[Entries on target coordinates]
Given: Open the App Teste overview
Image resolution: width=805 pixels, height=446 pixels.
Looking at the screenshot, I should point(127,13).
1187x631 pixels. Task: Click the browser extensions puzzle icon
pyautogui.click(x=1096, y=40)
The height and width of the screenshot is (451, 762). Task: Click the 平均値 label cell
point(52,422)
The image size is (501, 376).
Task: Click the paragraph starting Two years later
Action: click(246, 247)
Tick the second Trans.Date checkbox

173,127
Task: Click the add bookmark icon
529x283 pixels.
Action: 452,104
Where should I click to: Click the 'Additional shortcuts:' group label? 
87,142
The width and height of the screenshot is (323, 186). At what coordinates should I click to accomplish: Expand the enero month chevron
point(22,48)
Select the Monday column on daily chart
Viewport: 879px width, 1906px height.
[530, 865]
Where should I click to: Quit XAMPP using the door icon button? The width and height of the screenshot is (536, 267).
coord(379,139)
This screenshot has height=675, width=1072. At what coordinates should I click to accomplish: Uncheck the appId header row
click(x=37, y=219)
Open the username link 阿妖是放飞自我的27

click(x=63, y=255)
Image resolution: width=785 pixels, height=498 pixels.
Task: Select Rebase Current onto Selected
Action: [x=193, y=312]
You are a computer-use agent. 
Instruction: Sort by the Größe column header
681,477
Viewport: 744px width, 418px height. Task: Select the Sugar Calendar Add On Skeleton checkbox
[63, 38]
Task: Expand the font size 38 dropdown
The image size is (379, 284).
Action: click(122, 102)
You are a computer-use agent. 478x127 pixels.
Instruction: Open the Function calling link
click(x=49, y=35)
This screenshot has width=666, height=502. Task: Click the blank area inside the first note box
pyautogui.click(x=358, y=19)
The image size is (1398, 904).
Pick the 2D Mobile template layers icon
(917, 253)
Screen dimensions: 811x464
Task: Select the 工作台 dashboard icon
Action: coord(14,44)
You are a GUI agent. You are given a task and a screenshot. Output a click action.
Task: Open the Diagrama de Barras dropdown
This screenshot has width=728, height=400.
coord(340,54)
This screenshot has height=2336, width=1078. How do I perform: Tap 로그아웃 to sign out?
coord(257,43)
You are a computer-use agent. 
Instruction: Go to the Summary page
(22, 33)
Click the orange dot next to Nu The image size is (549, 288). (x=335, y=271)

* **What you have to do**
Recast the records above as a Markdown table with the columns Row and Line, giving each line its own numbered row and leaving out blank lines.

* **Task output**
| Row | Line |
|---|---|
| 1 | Given: Open the App Teste overview |
| 2 | Image resolution: width=805 pixels, height=446 pixels. |
| 3 | Looking at the screenshot, I should point(127,13). |
| 4 | 1187x631 pixels. Task: Click the browser extensions puzzle icon |
| 5 | pyautogui.click(x=1096, y=40) |
| 6 | The height and width of the screenshot is (451, 762). Task: Click the 平均値 label cell |
| 7 | point(52,422) |
| 8 | The image size is (501, 376). |
| 9 | Task: Click the paragraph starting Two years later |
| 10 | Action: click(246, 247) |
| 11 | Tick the second Trans.Date checkbox |
| 12 | 173,127 |
| 13 | Task: Click the add bookmark icon |
| 14 | 529x283 pixels. |
| 15 | Action: 452,104 |
| 16 | Where should I click to: Click the 'Additional shortcuts:' group label?  |
| 17 | 87,142 |
| 18 | The width and height of the screenshot is (323, 186). At what coordinates should I click to accomplish: Expand the enero month chevron |
| 19 | point(22,48) |
| 20 | Select the Monday column on daily chart |
| 21 | Viewport: 879px width, 1906px height. |
| 22 | [530, 865] |
| 23 | Where should I click to: Quit XAMPP using the door icon button? The width and height of the screenshot is (536, 267). |
| 24 | coord(379,139) |
| 25 | This screenshot has height=675, width=1072. At what coordinates should I click to accomplish: Uncheck the appId header row |
| 26 | click(x=37, y=219) |
| 27 | Open the username link 阿妖是放飞自我的27 |
| 28 | click(x=63, y=255) |
| 29 | Image resolution: width=785 pixels, height=498 pixels. |
| 30 | Task: Select Rebase Current onto Selected |
| 31 | Action: [x=193, y=312] |
| 32 | You are a computer-use agent.  |
| 33 | Instruction: Sort by the Größe column header |
| 34 | 681,477 |
| 35 | Viewport: 744px width, 418px height. Task: Select the Sugar Calendar Add On Skeleton checkbox |
| 36 | [63, 38] |
| 37 | Task: Expand the font size 38 dropdown |
| 38 | The image size is (379, 284). |
| 39 | Action: click(122, 102) |
| 40 | You are a computer-use agent. 478x127 pixels. |
| 41 | Instruction: Open the Function calling link |
| 42 | click(x=49, y=35) |
| 43 | This screenshot has width=666, height=502. Task: Click the blank area inside the first note box |
| 44 | pyautogui.click(x=358, y=19) |
| 45 | The image size is (1398, 904). |
| 46 | Pick the 2D Mobile template layers icon |
| 47 | (917, 253) |
| 48 | Screen dimensions: 811x464 |
| 49 | Task: Select the 工作台 dashboard icon |
| 50 | Action: coord(14,44) |
| 51 | You are a GUI agent. You are given a task and a screenshot. Output a click action. |
| 52 | Task: Open the Diagrama de Barras dropdown |
| 53 | This screenshot has width=728, height=400. |
| 54 | coord(340,54) |
| 55 | This screenshot has height=2336, width=1078. How do I perform: Tap 로그아웃 to sign out? |
| 56 | coord(257,43) |
| 57 | You are a computer-use agent.  |
| 58 | Instruction: Go to the Summary page |
| 59 | (22, 33) |
| 60 | Click the orange dot next to Nu The image size is (549, 288). (x=335, y=271) |